During your period
Every time you remove or insert your V-CUP®, your hands should be squeaky-clean. We don’t want any uninvited bacteria1! There’s no neighborhood watch program “up there” so preventative measures are key. When you're on your period, empty and wash your cup twice a day at the minimum, or at least every twelve hours. This practice is doubly important to reduce the chance of overflow and to prevent the growth of harmful germs.
When rinsing the cup, beginning with cool water can clean off colored fluids without setting them into the silicone2 as stains. After the initial cool rinse, you can switch to a combination of the V-CUPS cleansing wash and warm water before carefully reinserting the cup with clean hands.
If you’re in a public restroom and can’t wash the cup, simply use a damp or dry tissue to wipe it clean until the next convenient opportunity to rinse. When you're traveling or camping, a tissue will work temporarily, but always use potable water for the rinsing process. If you wouldn't drink it, don't insert it into your nether regions!
At the end of your period
Wash your V-CUP with warm water. We also recommend the specially formulated V-CUP cleansing wash. Be certain to clean thoroughly under the rim of the cup; some women choose to use a soft-bristled toothbrush (just for the cup—label and set aside in a safe place!) to remove any excess discoloration.
Set the cup out to dry.
Store in the special breathable V-CUPS pouch until your next cycle. Don’t keep it in anything airtight, which could inhibit the evaporation process of excess moisture and promote bacteria growth.
What NOT to do
Other menstrual cup manufacturers or users may suggest cleaning and care methods we haven't listed here. For your health and to prolong the longevity of your V-CUP, we do not recommend:
- Using other cleaning products such as scented soaps, hand sanitizer, dish soap, or bleach
- Cleaning the cup in a dishwasher because chemicals, soap and residue from previous dish washing could harm the cup.
- Using a silicone-based lubricant to insert the cup (water-based is okay!)
- Exposing the cup to unsanitary conditions, like putting it in the toilet
Any of these might damage the silicone, compromising the safety and reliability of your cup.
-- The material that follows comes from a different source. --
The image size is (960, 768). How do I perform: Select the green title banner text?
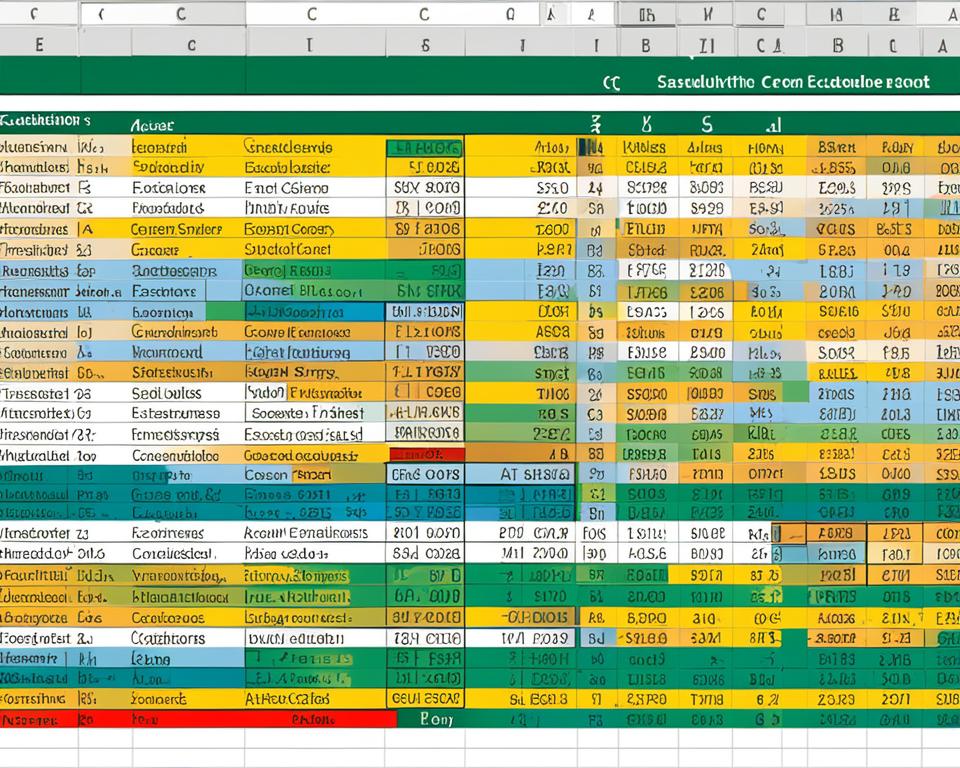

Replacing your Menstrual Cup
Discoloration is normal and happens over time, but it doesn't necessarily mean your cup needs replacement. However, an odor that won't go away or any type of deterioration means it's time to get a new V-CUP. We suggest inspecting your cup regularly for any sings of deterioration such as a sticky or powdery film.
With the right cleaning routine—and a little love—your cup will last you all year, or even longer. We recommend replacing the cup yearly due to the nature of the product being a feminine hygiene product.